安全面の“小1の壁”は「親子で通学路チェック」で対策

 いわゆる「小1の壁」には様々な要因があると思いますが、「子どもが無事に学校に行き、家に帰って来られるか?」という通学の安全面での不安も大きな要因ではないでしょうか。

 とりあえず毎朝ランドセルに防犯ブザーをぶら下げさせて、見送りができる場所までついていって送り出している……というお父さんお母さんは少なくないと思います。でも、「とにかく心配!」と漠然とした不安を抱えたままでは、何も解決しません。

 大事なのは、不安のもとを“見える化”すること。それも、“親子で一緒に”というのがポイントです。

 具体的には、時間のある休日などを使って、通学路を子どもと一緒にゆっくりと歩いて往復してみましょう。できれば、朝と夕方、実際に子どもが歩く時間帯にするのがおすすめです。

 公立小学校の場合、通学路というのは自宅から近隣の学校までの見慣れた道ということが多く、だからこそ「分かったつもり」になりがちです。でも、今一度、子どもの目線で、「危険はひそんでいないか?」という意識で歩いてみてください。夕方に暗くなる茂みや、交差点の死角、先月にはなかった工事現場の覆い、子どもがすっぽり隠れられそうな壁の隙間などなど、きっといくつもの発見があるはずです。

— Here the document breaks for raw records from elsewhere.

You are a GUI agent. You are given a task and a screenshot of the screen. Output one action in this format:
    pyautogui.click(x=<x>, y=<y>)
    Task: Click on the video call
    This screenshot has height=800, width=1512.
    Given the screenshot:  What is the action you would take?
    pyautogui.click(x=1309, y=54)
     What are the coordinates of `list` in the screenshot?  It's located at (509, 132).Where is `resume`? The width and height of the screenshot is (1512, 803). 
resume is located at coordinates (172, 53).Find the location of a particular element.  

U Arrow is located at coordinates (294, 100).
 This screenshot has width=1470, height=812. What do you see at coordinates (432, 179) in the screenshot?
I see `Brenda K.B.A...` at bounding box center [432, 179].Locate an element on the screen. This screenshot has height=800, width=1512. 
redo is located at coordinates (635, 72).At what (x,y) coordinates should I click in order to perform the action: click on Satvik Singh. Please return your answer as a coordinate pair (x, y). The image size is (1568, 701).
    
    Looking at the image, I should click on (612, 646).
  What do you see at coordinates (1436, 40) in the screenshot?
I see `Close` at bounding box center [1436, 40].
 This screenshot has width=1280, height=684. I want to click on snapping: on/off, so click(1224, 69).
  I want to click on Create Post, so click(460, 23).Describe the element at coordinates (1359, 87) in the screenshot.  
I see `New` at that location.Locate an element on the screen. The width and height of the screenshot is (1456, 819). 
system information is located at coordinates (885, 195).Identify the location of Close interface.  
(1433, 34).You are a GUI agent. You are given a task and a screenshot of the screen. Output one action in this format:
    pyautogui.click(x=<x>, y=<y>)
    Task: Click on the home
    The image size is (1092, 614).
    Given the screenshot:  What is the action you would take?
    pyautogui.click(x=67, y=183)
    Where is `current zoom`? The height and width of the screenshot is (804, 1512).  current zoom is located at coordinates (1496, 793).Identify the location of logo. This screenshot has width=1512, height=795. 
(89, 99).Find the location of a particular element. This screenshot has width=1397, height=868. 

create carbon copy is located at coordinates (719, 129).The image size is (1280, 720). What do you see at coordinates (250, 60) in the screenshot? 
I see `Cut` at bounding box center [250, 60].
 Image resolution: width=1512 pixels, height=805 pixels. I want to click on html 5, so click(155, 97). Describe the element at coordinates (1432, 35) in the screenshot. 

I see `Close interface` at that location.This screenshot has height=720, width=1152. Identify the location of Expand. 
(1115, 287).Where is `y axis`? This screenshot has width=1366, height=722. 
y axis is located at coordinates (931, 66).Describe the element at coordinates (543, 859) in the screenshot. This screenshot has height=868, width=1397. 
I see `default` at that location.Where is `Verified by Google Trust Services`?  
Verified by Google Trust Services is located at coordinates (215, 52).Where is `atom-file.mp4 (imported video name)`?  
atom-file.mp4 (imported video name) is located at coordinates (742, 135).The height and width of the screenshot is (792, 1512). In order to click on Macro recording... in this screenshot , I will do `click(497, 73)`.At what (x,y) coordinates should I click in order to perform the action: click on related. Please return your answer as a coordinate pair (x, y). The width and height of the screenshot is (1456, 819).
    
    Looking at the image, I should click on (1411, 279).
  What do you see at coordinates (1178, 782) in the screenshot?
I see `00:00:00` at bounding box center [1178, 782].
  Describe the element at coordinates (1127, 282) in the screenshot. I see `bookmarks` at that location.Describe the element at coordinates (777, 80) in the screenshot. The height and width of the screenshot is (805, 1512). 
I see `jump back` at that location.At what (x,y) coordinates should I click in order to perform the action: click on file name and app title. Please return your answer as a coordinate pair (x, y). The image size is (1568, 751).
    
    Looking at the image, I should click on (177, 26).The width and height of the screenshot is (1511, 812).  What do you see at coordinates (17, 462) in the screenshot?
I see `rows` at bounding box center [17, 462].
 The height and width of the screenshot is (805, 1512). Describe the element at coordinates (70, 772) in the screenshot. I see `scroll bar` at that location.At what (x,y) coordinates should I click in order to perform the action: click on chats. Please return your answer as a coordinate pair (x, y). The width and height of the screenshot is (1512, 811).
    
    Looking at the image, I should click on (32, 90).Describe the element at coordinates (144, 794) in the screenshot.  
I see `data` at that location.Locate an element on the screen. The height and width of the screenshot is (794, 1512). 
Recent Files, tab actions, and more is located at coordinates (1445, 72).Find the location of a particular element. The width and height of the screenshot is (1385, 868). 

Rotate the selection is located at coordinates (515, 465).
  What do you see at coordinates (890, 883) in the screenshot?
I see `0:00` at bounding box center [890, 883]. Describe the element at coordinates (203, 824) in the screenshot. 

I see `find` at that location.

 加えて、子どもは「大人が想像しない行動」をとる天才です。穴があれば入りたくなり、音がすれば近寄りたくなる。子どもならではの豊かな好奇心は健全な成長を促すものですが、時に危険を呼び込むこともあります。一緒に歩きながら、子どもが興味を持ったところがあれば、その好奇心を受け止めつつ、「でも、近づいちゃったら、こういう危険もあるよね」などと教えてあげてください。

 通学路チェックは、親子の遊びのような感覚で気軽にやってみるといいと思います。「危険な場所探しゲームをしよう!」と子どもが楽しめるように誘って、大きな紙にルートを描きとりながら歩き、オリジナルの「通学路マップ」を作るのもいいと思います。「危険な場所」として挙げられるスポットは例えばこんなところです。

・高い塀や植栽で見通しが悪くなっている道路
・樹木が多く、外から中を見渡せない公園
・人けがない空き地
・いつもと環境が変わる工事現場
・侵入が可能な空き家
(※著書『子どもの防犯マニュアル』から抜粋)

 親子で通学路チェックをした後も、子どもの意識を定着させるために、時々「最近、通学路に変わったことない?」などと声をかけるようにしてください。親が何も言わなければ、子どもは「もう大丈夫なんだ」と安心しきってしまうかもしれません。

 また、あまりにも危険な場所が目立つ場合には、そのルートが本当に通学路に適しているかどうか、率直に学校に相談してみてもいいでしょう。

 不審者や交通事故のリスクをゼロにすることは不可能ですが、リスクを減らす努力はいくらでもできるのです。